The Justice Department's lawsuit came just four days before George W. Bush took office. Was it payback for annoying the Clinton White House? Just the year before, the publicity-shy Rennert emerged as the biggest of the big-money backers of New York Mayor Rudy Giuliani's Senate campaign. Rennert's Renco Group gave $100,000 to a Giuliani committee.
That got Democratic candidate Hillary Rodham Clinton's attention. She slammed Giuliani for taking money from "the biggest polluter in America." Health problems, not embarrassment, forced Giuliani out of the race Clinton eventually won.
A look at Federal Election Commission records shows that Rennert tilts toward Republicans: For example, he gave $25,000 to the National Republican Senatorial Committee last year. But he's also propped up key Democrats, including U.S. Sen. Joe Lieberman (D-Conn.), Al Gore's running mate in 2000. Rennert's political giving crosses the Atlantic -- the Jerusalem Post describes the 67-year-old Brooklyn native as a major financial backer of right-wing Israeli politicians, including former Likud prime minister Benjamin Netanyahu, and Orthodox Jewish causes.
Since Rennert began making real-estate deals in the 1960s, he has amassed more than a dozen companies.

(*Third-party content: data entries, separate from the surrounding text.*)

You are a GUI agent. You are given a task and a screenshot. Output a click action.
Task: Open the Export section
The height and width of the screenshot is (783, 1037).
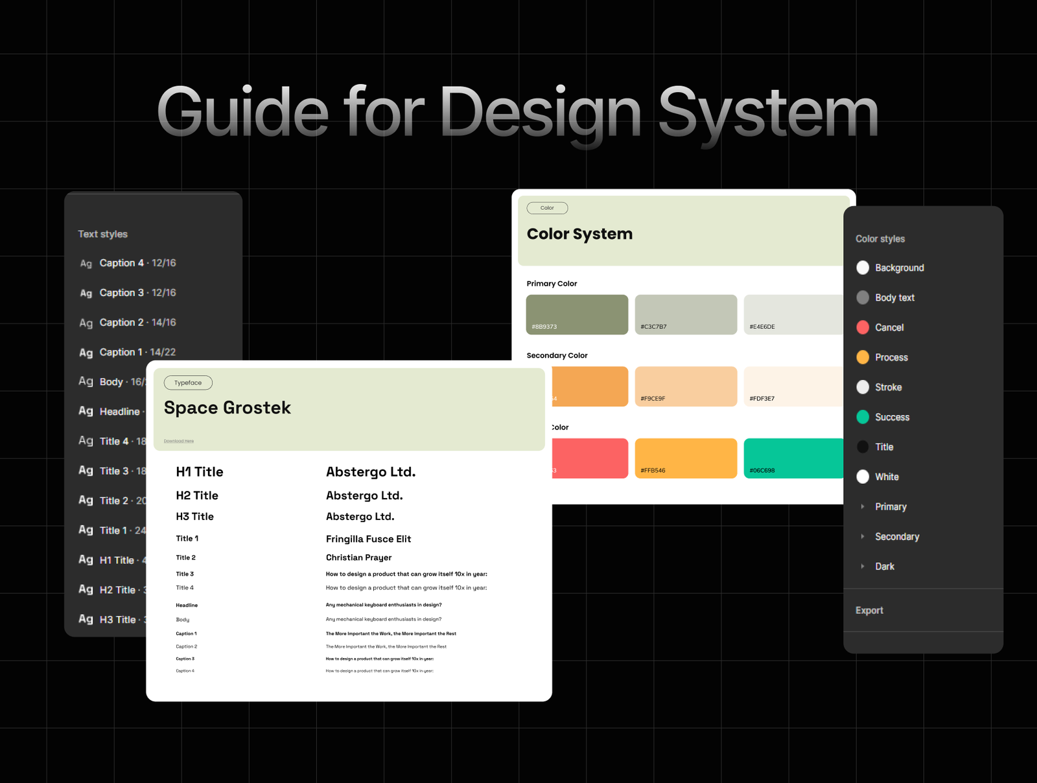tap(869, 610)
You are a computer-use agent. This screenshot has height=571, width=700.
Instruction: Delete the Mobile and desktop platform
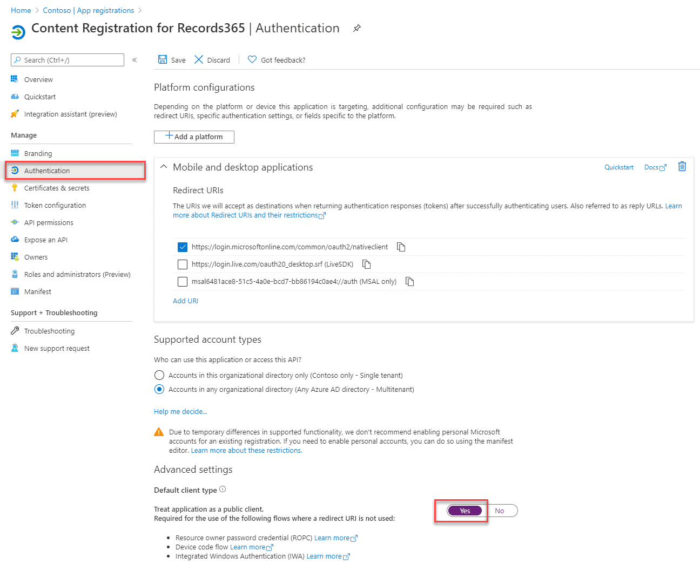(x=682, y=167)
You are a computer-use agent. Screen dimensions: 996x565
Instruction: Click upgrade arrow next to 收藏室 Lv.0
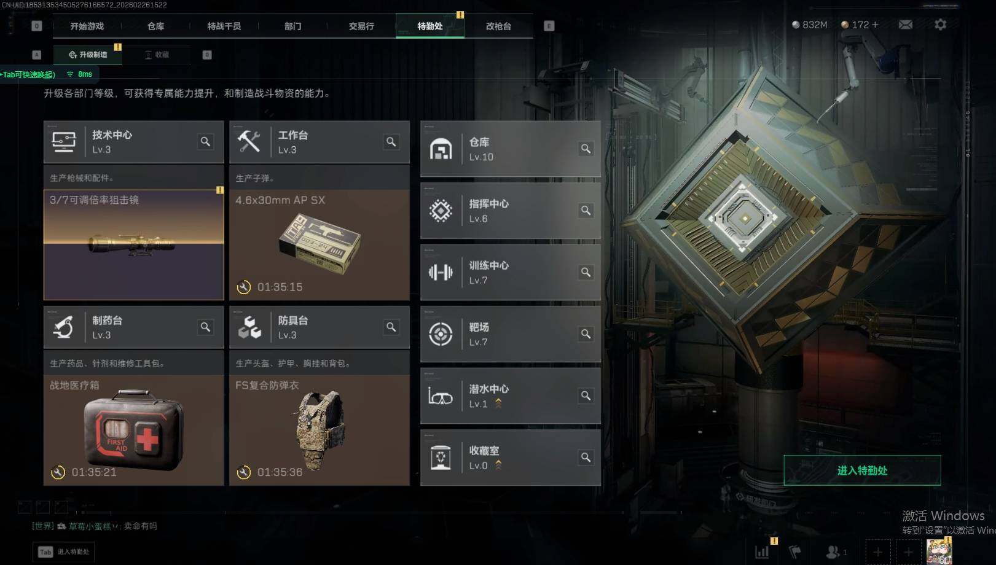498,465
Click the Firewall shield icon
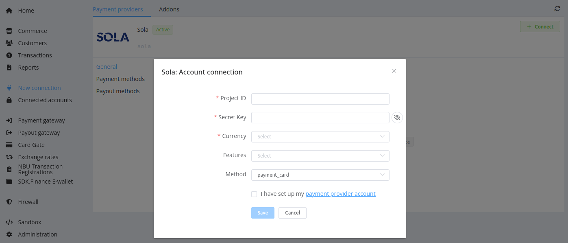568x243 pixels. 9,202
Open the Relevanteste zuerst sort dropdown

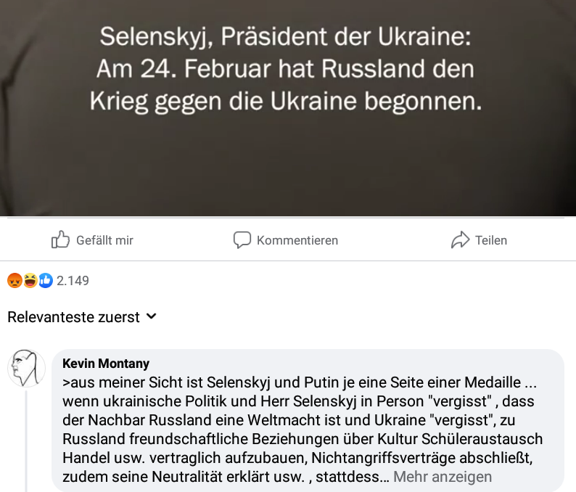82,316
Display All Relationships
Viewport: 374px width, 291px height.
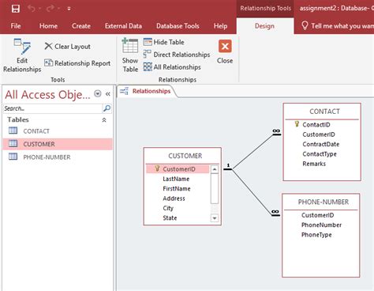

Today, combined revenues for his businesses easily exceed $2.2 billion -- more than one-third from Doe Run. In addition to MagCorp, Doe Run and Lodestar, Rennert's miniempire includes WCI Steel Inc. of Warren, Ohio; AM General Corp. of South Bend, Ind.; and UNARCO Material Handling of Springfield, Tenn. Thanks to AM General, which makes the all-terrain Hummer and Humvee vehicles for military and civilian use, and UNARCO, which makes storage systems, Rennert's Renco Group ranks among the nation's top 50 defense contractors.
Rennert, whose New York office didn't return our calls, built his empire quietly -- very quietly, if you happen to be a reader of the Post-Dispatch, which has named the man who controls Doe Run just twice in the past two years.
Not until the late 1990s did the billionaire blow in from obscurity. And the glare of negative publicity didn't come from his ownership of troubled and troublesome businesses. Instead, Rennert and his wife, Ingeborg, hit the headlines after their plans to build a 110,000-square-foot residence in the Hamptons on New York's Long Island became public.
If completed according to plans, the residence will have 25 bedrooms, 39 bathrooms and a garage for more than 100 vehicles. That would make it the largest private home in the United States -- more than twice the size of software billionaire Bill Gates' compound in Medina, Wash.
Rennert's residence, cracks a lawyer who is suing Doe Run, will be big enough to shelter one-fourth of Herculaneum's residents:
"But they wouldn't like living on Long Island."